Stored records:
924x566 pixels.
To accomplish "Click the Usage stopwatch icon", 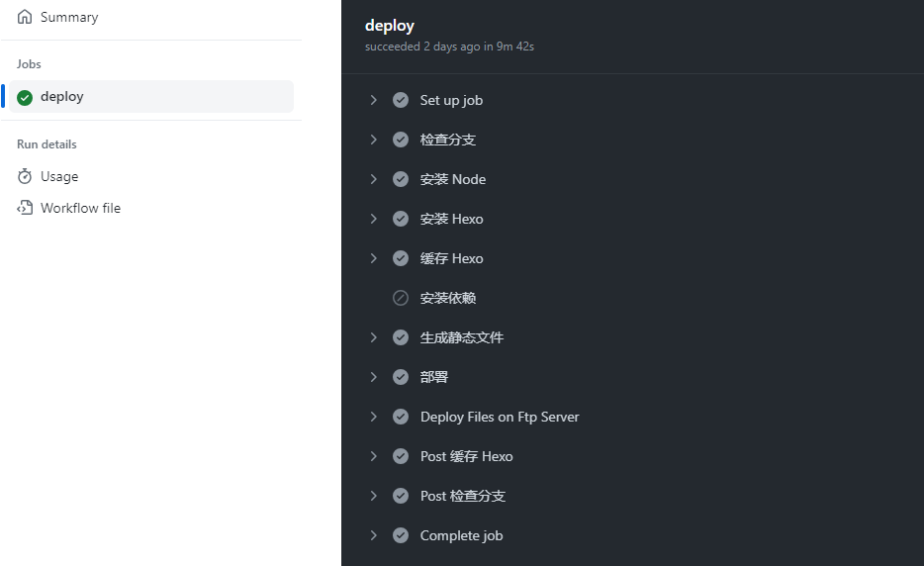I will 25,176.
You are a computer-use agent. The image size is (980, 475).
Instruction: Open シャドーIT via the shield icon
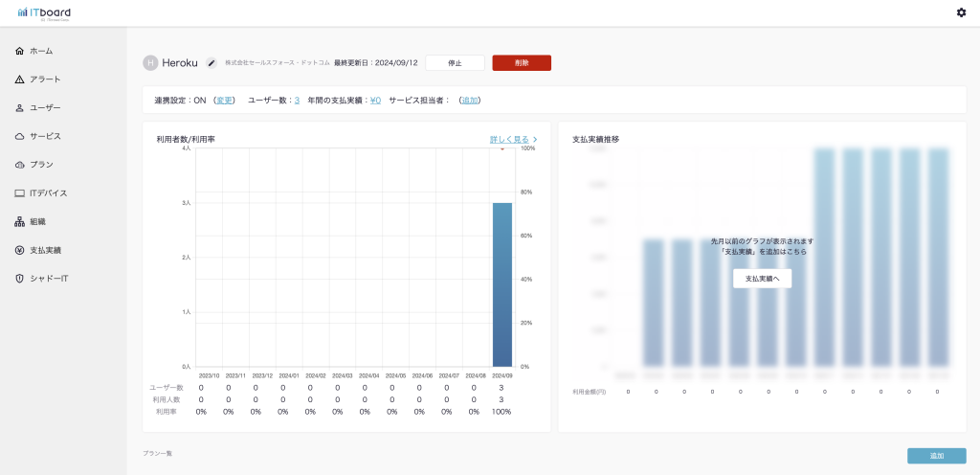[19, 279]
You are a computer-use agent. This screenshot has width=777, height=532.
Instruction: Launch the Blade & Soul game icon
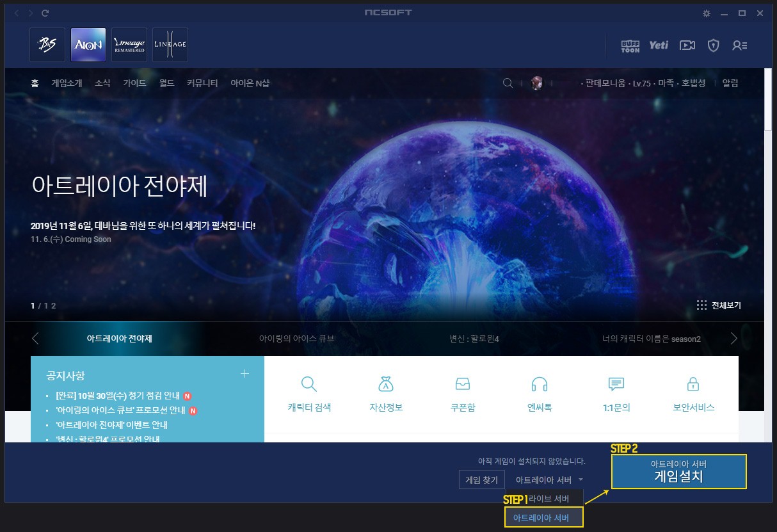[x=47, y=45]
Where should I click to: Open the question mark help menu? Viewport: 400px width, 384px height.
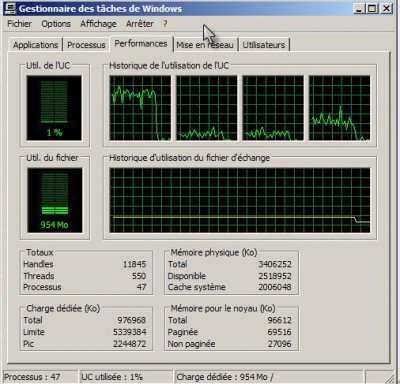tap(165, 24)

*EXERCISE DIRECTIONS:* Go through the data above and copy each line that holds the word "computer".

*ANSWER FOR THE TASK:*
You are a computer-use agent. The image size is (980, 475).
You are a computer-use agent. This screenshot has width=777, height=532.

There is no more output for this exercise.